The internet of North Korea is very small (four BGP routes) and reportedly only accessible by a few elites in the country. Since the appearance of AS131279 in the global routing table almost 7 years ago, Star JV has almost exclusively relied on China Unicom for its connectivity to the global internet — the only exception was its partial usage of satellite service from Intelsat between 2012 and 2013. In light of this history, a new internet connection out of North Korea is certainly a notable development.
At 09:07:51 UTC, TTK (AS20485) appeared as a transit provider for three of the four BGP routes announced by AS131279, namely, 188.8.131.52/24, 184.108.40.206/24, and 220.127.116.11/24. But that only lasted a little longer than an hour and then TTK disappeared at 10:14:45 UTC. All four routes then became unstable between 10:47 and 12:26 UTC including four brief periods when all four networks were down (pictured below).
TTK returned to providing transit for the same three routes again at 12:21:55 UTC. 18.104.22.168/24 stopped getting TTK transit at 07:56:39 UTC on 2 October 2017, while 22.214.171.124/24 stopped getting TTK transit a little over an hour later at 09:10:29 UTC. At the time of this writing, only 126.96.36.199/24 is being transited by TTK.
Who is TTK?
Russia has two major fixed-line providers with networks spanning the entire country: former state telecom Rostelecom and Transtelecom (TTK). A subsidiary of Russian Railways, Transtelecom’s backbone is made of fiber optics laid along the rail lines that crisscross the country. It is common for telecoms to make use of existing right-of-ways to lay fiber over great distances, whether they be rail lines, highways, or pipelines. Similar to TTK, China Mobile TeiTong uses fiber optics laid along China’s rail lines.
While it is impossible to tell simply from internet measurement data how TTK’s network connects into North Korea, Williams suspects that it connects across “the Friendship Bridge, a railway crossing over the Tumen River that connects Khasan in Russia with Tumangang in North Korea” as “it’s the only connection between the two countries,” and is along Russia’s short 17km land border with the Hermit Kingdom.
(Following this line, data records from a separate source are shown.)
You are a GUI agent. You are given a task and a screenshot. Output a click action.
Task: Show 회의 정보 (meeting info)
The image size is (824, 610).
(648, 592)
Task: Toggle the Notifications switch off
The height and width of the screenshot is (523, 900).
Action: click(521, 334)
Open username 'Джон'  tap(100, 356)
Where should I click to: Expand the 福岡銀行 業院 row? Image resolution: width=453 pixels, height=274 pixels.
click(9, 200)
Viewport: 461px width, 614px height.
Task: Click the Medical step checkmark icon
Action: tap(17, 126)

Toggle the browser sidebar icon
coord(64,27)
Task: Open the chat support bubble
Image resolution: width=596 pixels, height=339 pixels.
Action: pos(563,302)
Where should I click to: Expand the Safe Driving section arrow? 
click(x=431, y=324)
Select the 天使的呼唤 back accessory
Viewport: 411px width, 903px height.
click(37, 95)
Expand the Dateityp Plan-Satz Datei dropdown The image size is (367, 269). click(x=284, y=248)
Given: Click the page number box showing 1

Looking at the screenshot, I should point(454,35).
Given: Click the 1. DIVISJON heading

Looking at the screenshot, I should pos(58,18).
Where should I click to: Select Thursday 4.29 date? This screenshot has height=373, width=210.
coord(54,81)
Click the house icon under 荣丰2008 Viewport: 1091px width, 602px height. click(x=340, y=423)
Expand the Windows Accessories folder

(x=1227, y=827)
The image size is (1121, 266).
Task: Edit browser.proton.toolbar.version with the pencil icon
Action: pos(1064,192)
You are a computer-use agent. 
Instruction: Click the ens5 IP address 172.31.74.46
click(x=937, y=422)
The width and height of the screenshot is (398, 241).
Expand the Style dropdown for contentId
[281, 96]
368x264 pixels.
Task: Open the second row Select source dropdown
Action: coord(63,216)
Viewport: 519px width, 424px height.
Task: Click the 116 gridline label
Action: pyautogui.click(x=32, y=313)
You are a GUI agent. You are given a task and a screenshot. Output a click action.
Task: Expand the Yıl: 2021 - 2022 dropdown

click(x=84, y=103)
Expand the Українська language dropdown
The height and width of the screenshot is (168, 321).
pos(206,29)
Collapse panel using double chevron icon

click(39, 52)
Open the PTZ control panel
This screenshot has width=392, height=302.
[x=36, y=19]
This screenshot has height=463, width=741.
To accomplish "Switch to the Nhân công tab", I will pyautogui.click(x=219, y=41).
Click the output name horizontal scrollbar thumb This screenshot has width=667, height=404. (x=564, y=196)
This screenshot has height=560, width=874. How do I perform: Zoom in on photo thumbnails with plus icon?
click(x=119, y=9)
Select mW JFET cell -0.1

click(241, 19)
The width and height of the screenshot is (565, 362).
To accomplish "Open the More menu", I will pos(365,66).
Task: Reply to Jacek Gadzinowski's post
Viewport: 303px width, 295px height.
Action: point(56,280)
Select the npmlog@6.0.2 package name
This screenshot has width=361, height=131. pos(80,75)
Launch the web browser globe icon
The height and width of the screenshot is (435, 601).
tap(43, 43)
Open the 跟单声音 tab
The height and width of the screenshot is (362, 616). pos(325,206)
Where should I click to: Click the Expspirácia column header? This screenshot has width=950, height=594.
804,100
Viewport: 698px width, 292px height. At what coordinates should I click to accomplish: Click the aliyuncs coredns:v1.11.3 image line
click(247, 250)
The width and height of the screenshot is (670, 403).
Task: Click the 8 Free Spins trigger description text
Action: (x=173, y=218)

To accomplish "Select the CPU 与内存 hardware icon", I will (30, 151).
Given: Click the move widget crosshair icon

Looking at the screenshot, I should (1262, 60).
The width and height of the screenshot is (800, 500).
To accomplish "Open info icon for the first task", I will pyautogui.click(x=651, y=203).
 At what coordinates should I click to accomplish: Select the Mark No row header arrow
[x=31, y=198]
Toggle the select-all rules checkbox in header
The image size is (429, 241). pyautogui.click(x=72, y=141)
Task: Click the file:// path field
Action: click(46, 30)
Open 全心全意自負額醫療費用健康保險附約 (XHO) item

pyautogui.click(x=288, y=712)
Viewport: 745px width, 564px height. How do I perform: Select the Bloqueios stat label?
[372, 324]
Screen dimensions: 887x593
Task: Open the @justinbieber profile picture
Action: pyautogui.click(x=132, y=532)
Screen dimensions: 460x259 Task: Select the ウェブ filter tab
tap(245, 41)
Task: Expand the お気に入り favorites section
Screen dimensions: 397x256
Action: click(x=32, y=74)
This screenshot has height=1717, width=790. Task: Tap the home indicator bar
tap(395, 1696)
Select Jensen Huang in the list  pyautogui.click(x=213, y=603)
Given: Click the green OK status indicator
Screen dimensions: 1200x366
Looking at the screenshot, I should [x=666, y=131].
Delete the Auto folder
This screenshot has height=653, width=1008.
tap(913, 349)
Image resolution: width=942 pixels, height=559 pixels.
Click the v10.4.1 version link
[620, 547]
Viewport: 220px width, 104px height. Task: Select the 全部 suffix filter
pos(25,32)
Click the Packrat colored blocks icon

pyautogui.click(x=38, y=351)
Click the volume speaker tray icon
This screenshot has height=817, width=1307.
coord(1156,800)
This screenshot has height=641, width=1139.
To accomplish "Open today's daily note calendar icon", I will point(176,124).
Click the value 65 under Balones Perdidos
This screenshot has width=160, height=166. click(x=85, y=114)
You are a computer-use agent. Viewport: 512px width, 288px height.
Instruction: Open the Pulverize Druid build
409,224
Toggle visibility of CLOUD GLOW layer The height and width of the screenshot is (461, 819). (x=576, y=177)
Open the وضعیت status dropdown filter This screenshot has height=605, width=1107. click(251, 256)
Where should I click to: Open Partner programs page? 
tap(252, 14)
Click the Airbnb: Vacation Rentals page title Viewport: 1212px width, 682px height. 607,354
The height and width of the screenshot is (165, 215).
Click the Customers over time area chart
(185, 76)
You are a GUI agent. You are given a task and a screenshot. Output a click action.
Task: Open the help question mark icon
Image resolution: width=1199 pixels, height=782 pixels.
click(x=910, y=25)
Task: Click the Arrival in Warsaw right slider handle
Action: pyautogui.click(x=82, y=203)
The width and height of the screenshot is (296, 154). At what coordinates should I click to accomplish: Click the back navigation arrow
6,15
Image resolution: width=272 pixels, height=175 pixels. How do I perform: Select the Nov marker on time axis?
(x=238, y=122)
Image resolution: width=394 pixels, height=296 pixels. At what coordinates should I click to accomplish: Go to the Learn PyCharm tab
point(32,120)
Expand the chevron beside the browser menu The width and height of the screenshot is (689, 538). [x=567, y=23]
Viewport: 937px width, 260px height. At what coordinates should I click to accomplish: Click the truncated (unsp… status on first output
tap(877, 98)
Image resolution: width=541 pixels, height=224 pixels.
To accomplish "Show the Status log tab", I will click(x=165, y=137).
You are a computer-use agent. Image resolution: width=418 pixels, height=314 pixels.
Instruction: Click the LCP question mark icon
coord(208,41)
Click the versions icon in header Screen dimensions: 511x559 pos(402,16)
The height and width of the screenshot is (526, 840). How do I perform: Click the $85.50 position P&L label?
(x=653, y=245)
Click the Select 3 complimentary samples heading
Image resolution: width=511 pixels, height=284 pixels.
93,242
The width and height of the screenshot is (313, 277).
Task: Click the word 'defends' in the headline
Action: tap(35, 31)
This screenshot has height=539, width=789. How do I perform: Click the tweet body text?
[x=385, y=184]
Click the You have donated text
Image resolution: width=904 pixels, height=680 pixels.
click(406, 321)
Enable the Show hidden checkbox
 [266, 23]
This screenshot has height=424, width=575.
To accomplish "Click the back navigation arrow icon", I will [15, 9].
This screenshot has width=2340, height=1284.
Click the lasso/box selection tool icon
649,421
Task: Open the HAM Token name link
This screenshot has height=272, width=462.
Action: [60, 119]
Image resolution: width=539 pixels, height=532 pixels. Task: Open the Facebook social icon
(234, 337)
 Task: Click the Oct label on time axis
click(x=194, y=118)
Conclusion: A Shift of Power
In December 2014, Williams and I jointly reported on North Korea’s internet outage that resulted from a DDoS attack. As we saw in that incident, North Korea’s lone link out to the global internet through China served as a single point of failure, one that if disabled could take the country offline. This could happen by accident (e.g., a fiber cut or power outage), a cyber attack directed at networking equipment handling the link, or perhaps intentionally, should China Unicom disable the link.
Being single-homed behind China Unicom gave China control over North Korea’s internet access. This is important as the international community tries to persuade China to use its influence to reign in the nuclear aspirations of North Korea. However, now with an independent connection to Russia via TTK, such leverage is greatly reduced. With alternatives for international transit, the power shifts to North Korea in deciding whether or not to maintain its connectivity to the global internet.